+++ Extracted information

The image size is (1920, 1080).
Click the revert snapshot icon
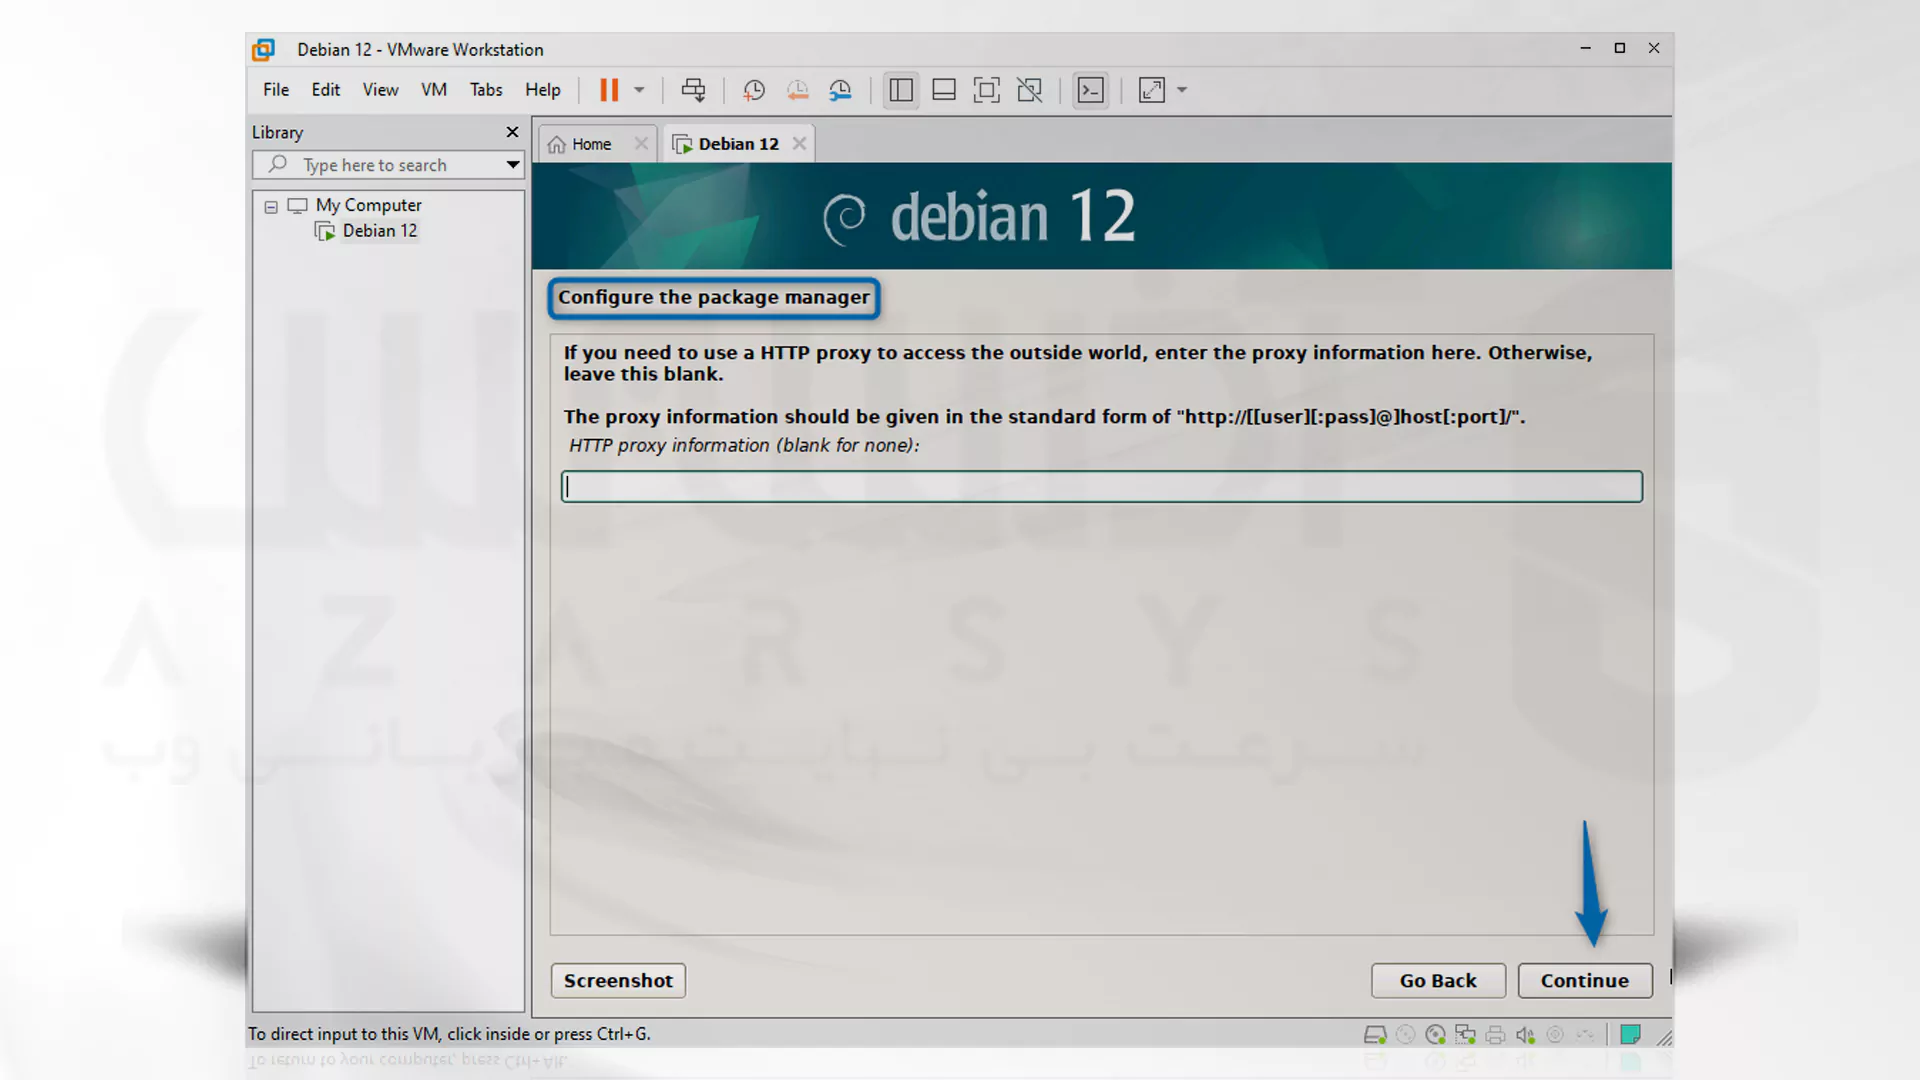click(x=798, y=90)
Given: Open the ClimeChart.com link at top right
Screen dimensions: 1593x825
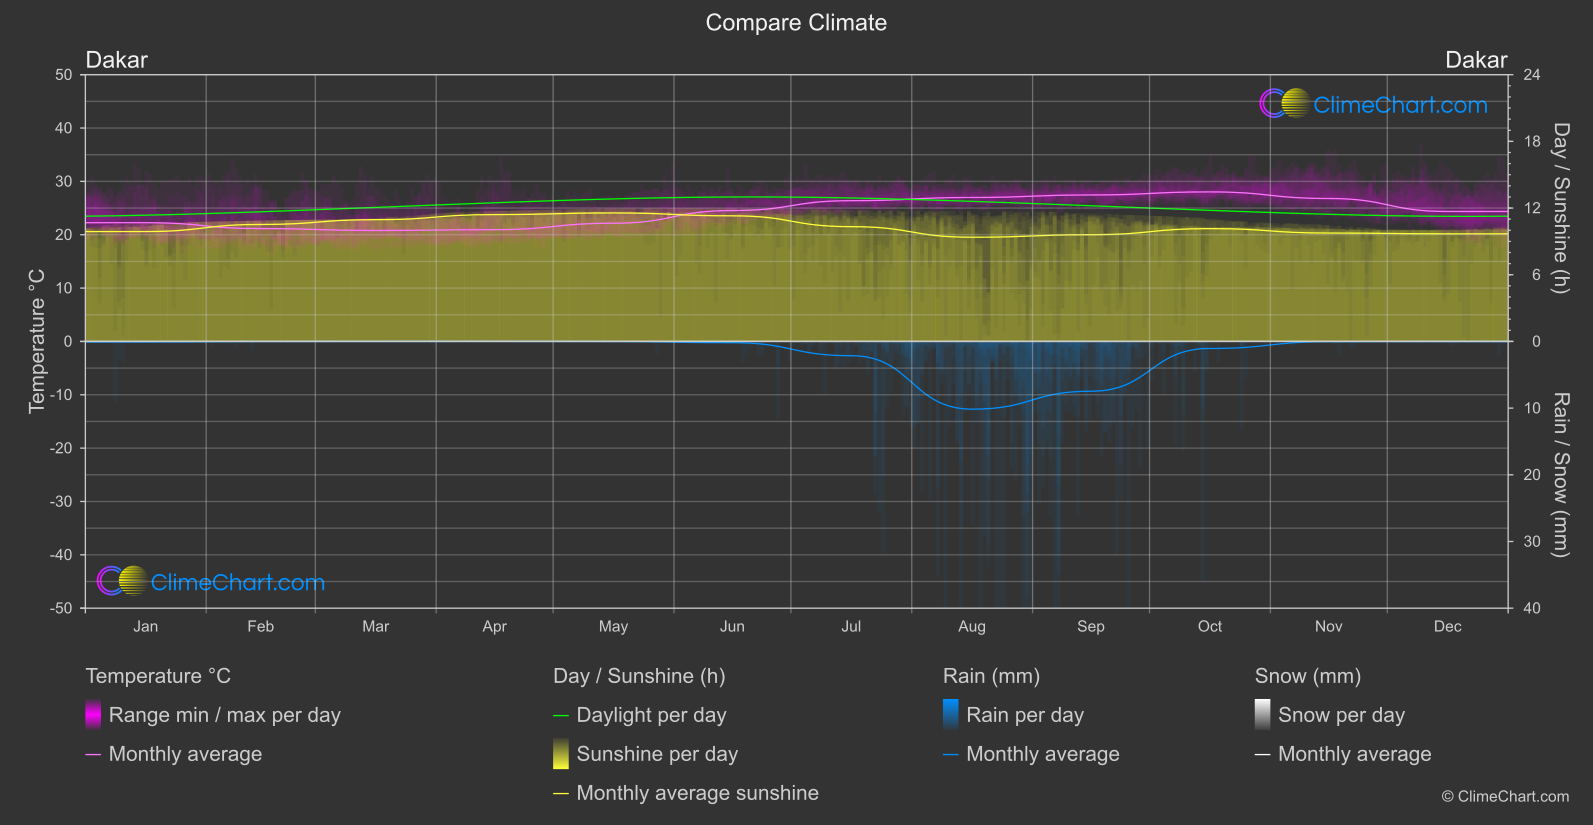Looking at the screenshot, I should [1400, 105].
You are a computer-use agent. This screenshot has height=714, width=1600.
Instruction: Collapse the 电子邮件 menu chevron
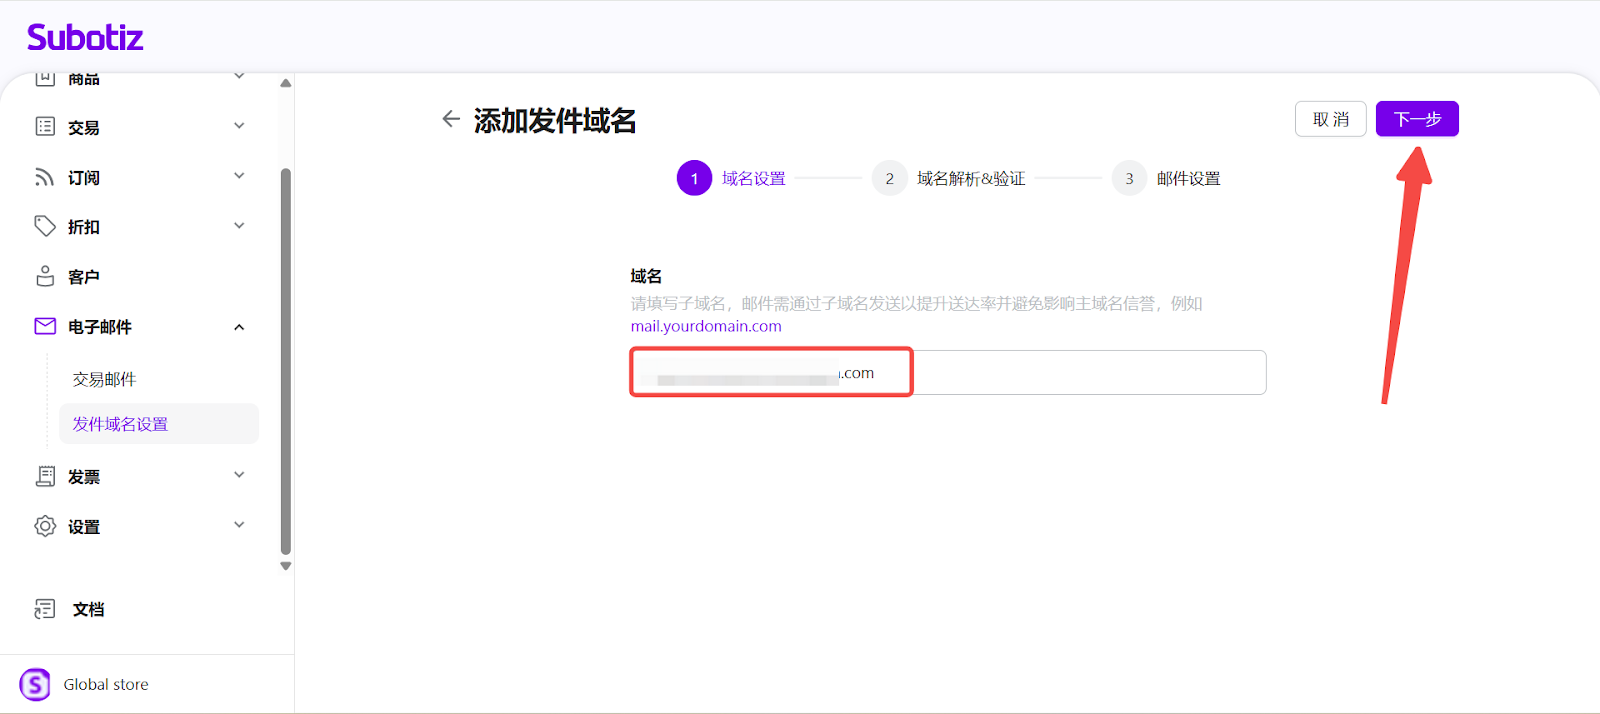[x=239, y=327]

++++++

Work task =
Would you set down each line of the data exactly, with no images included?

Answer to this problem =
The image size is (1920, 1080).
Click the revert snapshot icon
click(x=798, y=90)
Given: Open the ClimeChart.com link at top right
Screen dimensions: 1593x825
Looking at the screenshot, I should [1400, 105].
You are a computer-use agent. This screenshot has height=714, width=1600.
Instruction: Collapse the 电子邮件 menu chevron
[x=239, y=327]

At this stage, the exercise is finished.